• [WORK TO COMPLETE] Only the lines from the one containing "Task: Click the back arrow in masks panel" to the end of the entries should be written out, each exactly as it stands, both ends included.

[Saved data entries]
--- START ---

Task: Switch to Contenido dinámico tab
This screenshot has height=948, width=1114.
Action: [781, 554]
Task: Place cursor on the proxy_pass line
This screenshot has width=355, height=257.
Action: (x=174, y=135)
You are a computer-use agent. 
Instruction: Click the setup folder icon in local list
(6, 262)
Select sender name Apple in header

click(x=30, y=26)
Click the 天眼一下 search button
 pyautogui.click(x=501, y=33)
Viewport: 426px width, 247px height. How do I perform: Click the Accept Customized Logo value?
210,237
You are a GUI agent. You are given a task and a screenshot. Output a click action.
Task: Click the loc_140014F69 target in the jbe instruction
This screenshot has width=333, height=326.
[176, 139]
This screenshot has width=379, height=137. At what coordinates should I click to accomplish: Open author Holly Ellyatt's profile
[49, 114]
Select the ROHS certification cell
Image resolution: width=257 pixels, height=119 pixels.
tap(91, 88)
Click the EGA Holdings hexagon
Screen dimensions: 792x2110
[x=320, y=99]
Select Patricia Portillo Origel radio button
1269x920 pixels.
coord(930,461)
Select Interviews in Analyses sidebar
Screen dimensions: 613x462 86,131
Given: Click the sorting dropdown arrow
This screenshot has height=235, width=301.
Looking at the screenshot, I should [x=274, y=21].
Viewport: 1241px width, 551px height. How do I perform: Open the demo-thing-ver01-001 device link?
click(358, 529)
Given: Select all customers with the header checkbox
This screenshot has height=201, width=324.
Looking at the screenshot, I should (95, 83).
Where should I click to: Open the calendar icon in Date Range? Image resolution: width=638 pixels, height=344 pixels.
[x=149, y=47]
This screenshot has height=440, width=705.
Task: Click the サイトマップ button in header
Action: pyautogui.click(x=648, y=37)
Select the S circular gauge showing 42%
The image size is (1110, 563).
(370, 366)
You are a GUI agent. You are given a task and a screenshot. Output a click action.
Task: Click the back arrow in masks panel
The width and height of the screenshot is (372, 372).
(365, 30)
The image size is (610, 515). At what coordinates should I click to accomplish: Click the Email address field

--- END ---

• [RESPONSE]
Task: Click the back arrow in masks panel
The width and height of the screenshot is (372, 372).
(365, 30)
The image size is (610, 515). At what coordinates should I click to accomplish: Click the Email address field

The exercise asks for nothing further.